─── Selected passage ───
The security guard was quite fond on the Bosi, so I let him take her home for a night. He brought her back the next morning and she was washed and fed. I was surprised by his actions, so he passed probation. He was an awful security guard. One night, my room got robbed – no wonder, because the he was always on his povo Nokia trolling Facebook or showing me photos of him in the 80s as a kid holding AK47s. So I got his addy, packed and gave Bosi a final cuddle and set sail for Nicaragua.

He kept in touch: he would send photos of her playing with his kids. She looked healthy and happy I was stoked with the outcome.

bosi grown up

Bosi with her foster family. One would assume she was being treated well.

Six months later, I started to get a few sketchy emails from him asking for money because she was sick. It sounded like a typical stitch up: rob this gringo for all he’s got. I ignored the kook, but the emails kept coming and the photos stopped. I figured this was his plan all along – to kidnap her and hold her ransom. I always wanted to go back to El Salvador and go mental at this guy. A year later, I got the opportunity.
─── Supplied information ───
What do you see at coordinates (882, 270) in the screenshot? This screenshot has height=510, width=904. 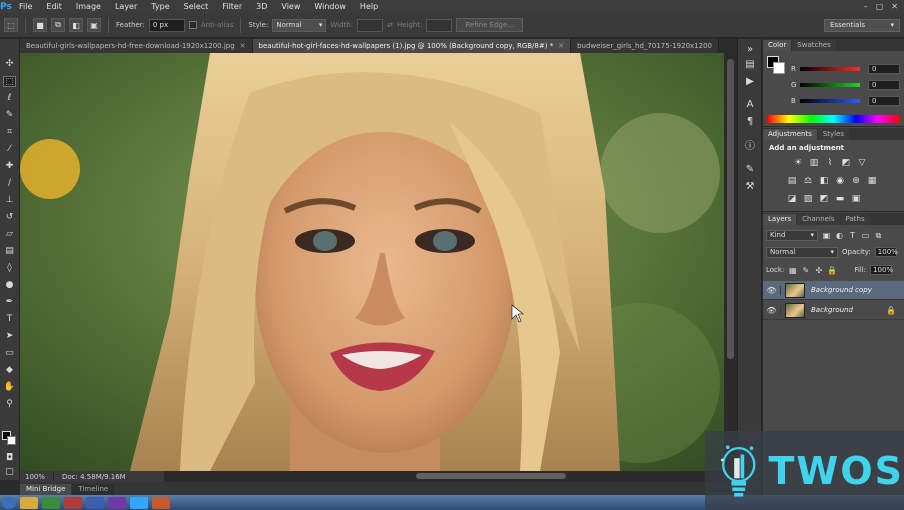 I see `fill-input: 100%` at bounding box center [882, 270].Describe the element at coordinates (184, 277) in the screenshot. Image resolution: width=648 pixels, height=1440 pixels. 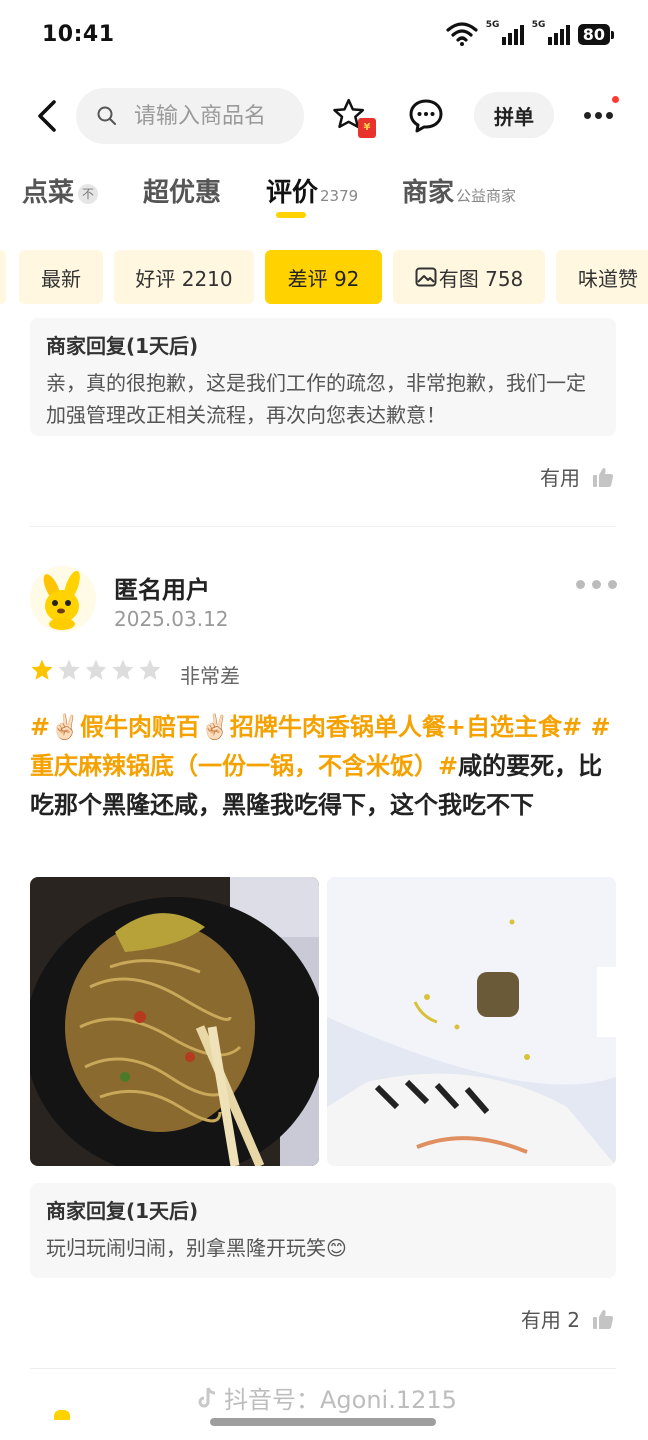
I see `chip-positive: 好评 2210` at that location.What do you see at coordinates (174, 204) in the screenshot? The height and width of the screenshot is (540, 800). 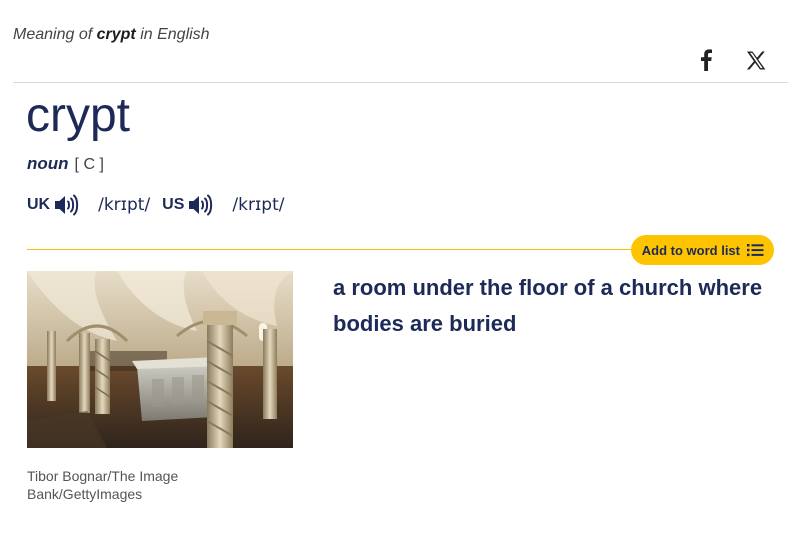 I see `region-us: US` at bounding box center [174, 204].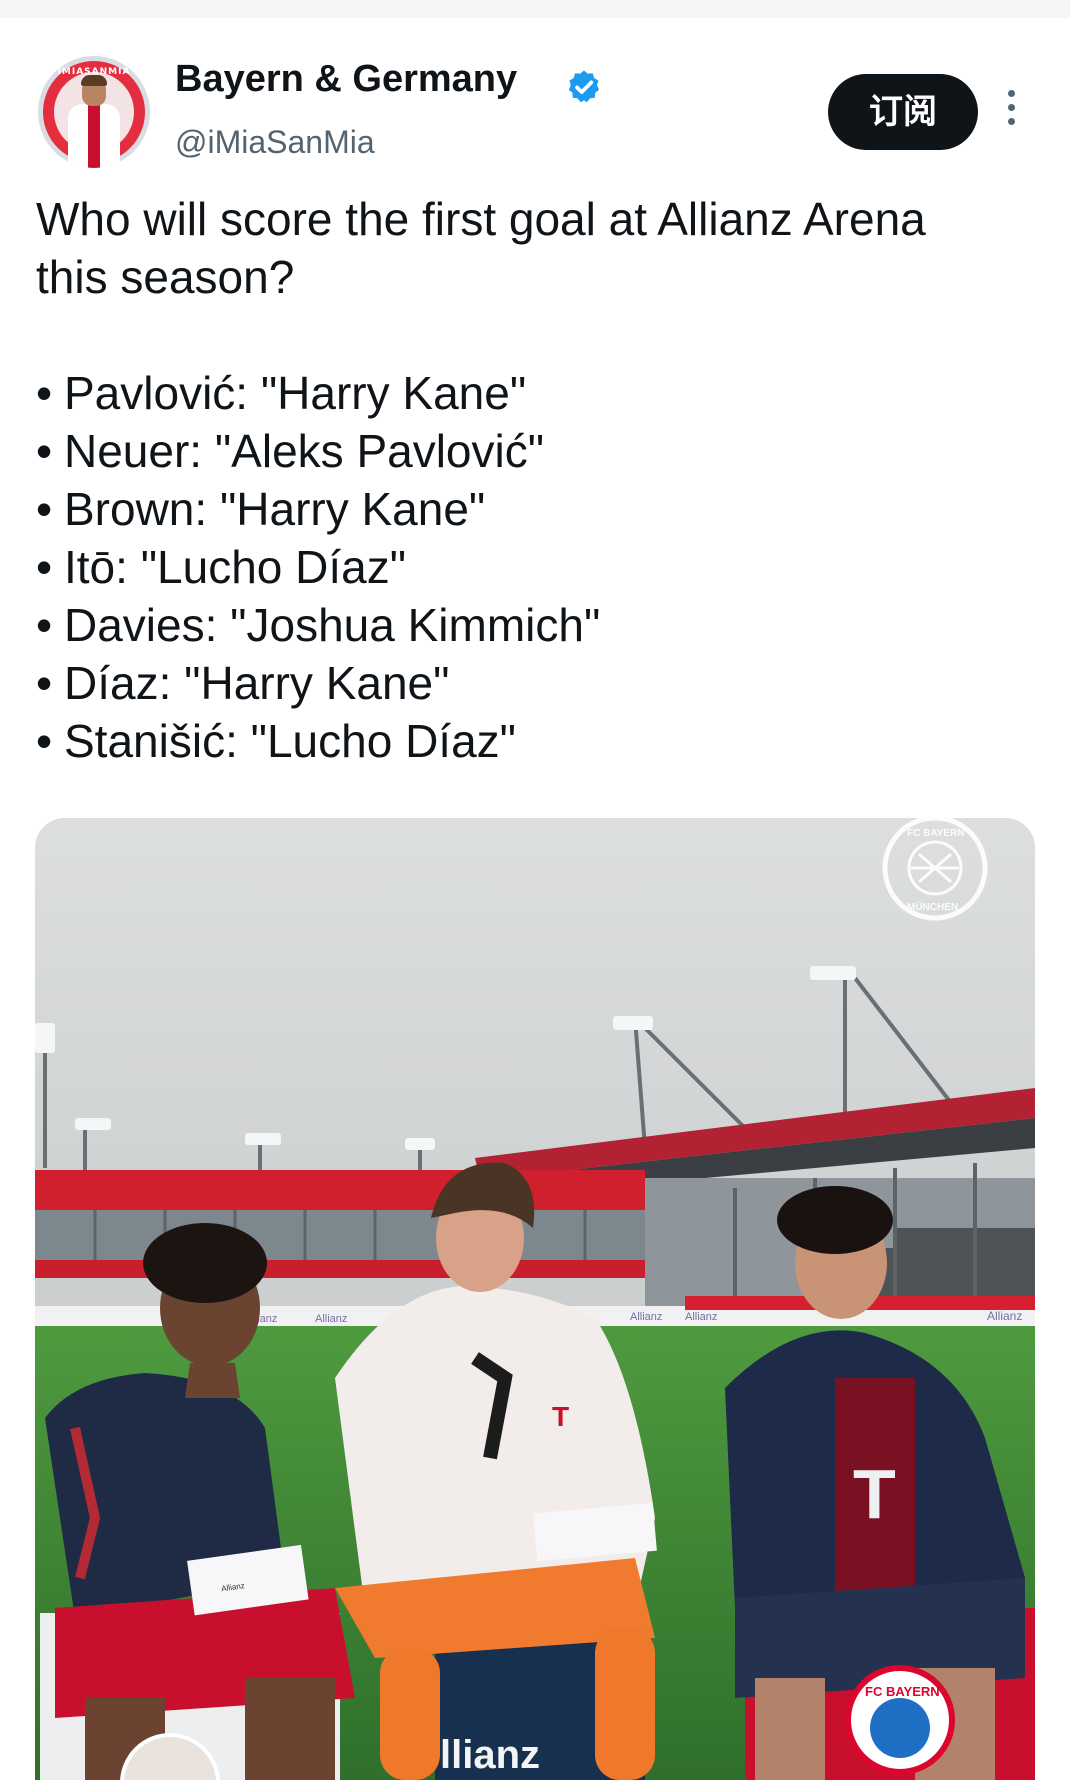  Describe the element at coordinates (646, 1317) in the screenshot. I see `board-label-3: Allianz` at that location.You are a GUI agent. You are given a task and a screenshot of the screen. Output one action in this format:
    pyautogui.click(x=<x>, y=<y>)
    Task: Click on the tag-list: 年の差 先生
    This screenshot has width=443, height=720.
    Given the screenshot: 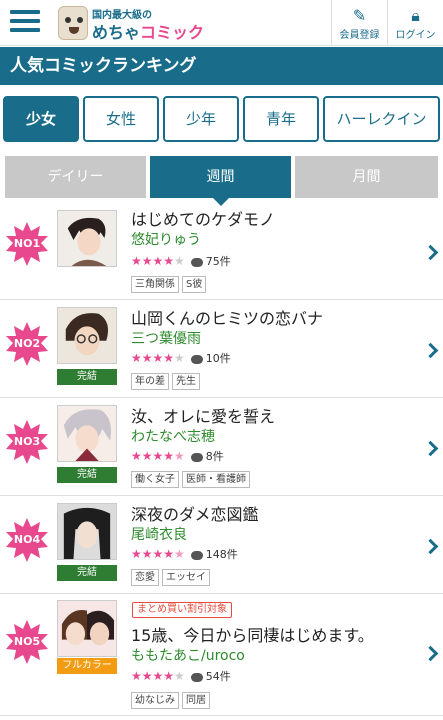 What is the action you would take?
    pyautogui.click(x=167, y=380)
    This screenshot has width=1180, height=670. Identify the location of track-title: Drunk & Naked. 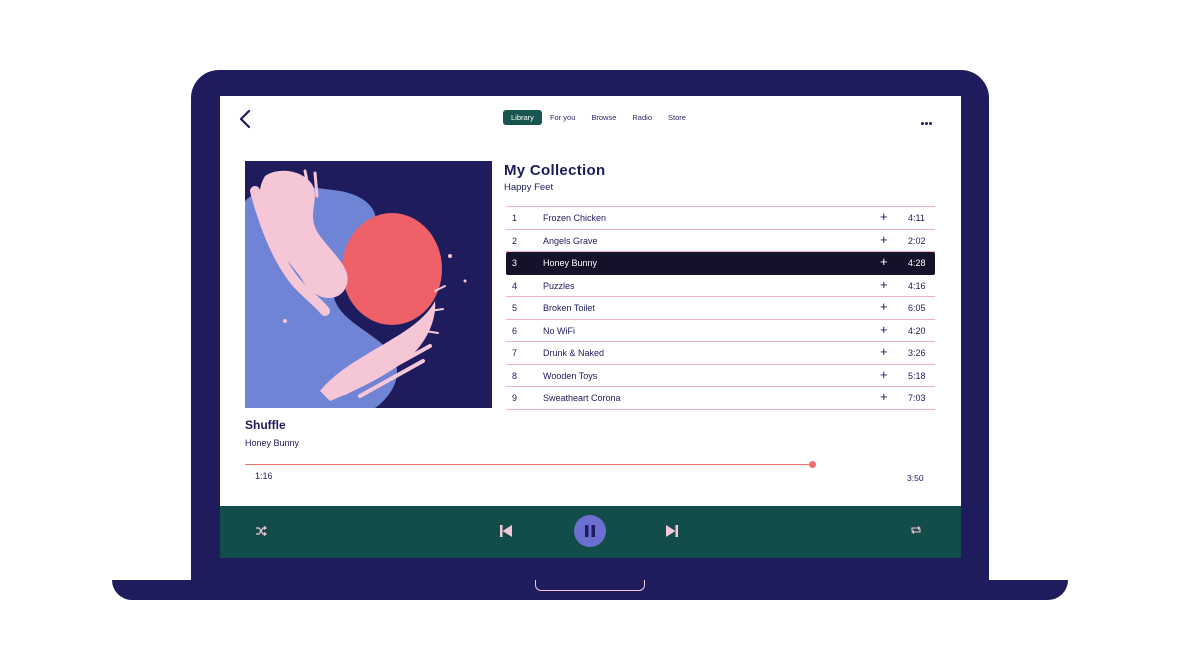
(574, 353).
───
Work instruction:
Reproduce the part of the Bosi passage starting with "The security guard" and going on through "being treated well.", word for word. The records come from a different source than the text.

Solved exercise:
The security guard was quite fond on the Bosi, so I let him take her home for a night. He brought her back the next morning and she was washed and fed. I was surprised by his actions, so he passed probation. He was an awful security guard. One night, my room got robbed – no wonder, because the he was always on his povo Nokia trolling Facebook or showing me photos of him in the 80s as a kid holding AK47s. So I got his addy, packed and gave Bosi a final cuddle and set sail for Nicaragua.

He kept in touch: he would send photos of her playing with his kids. She looked healthy and happy I was stoked with the outcome.

bosi grown up

Bosi with her foster family. One would assume she was being treated well.